Is the current period since WW2 the Dark Ages of GCA, No, not quite IMHO but many have pushed hard on this envelope. Yet to be fair to the designers they follow their clients wishes which in turn reflect Joe Public wants and due to the ‘Lets Make it Easy Society’ golf has been dulled by carts and aids, so the general golfing public in their defence don’t seem to know what they have lost.
The point here Guys, yes you Designer and Architects, are you interested in GOLF, have you got the best interests of the game at heart, if so then you need to reinvent yourselves, utilising good design practices, modern technology to minimise the disruption to the land and the construction of the course, be far more critical to the land chosen by your clients, be brutally honest, if its crap, tell them.
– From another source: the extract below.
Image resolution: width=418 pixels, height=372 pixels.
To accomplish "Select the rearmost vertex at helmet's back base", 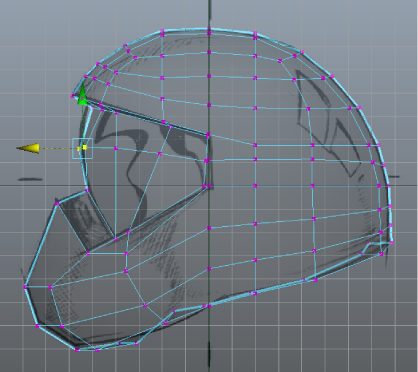I will pyautogui.click(x=392, y=243).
Like Doctors you have a duty to the course not the golfer, too many courses have come into this world knowing only that they are the product of a savage rape of the land, Traumatised by the destruction, they never seem to blossom into good let alone great course.
Flowery description perhaps but you have seen the result of these nondescript courses, starting with general apathy then slowly tickover with no real direction in life due to their unchallenging nature.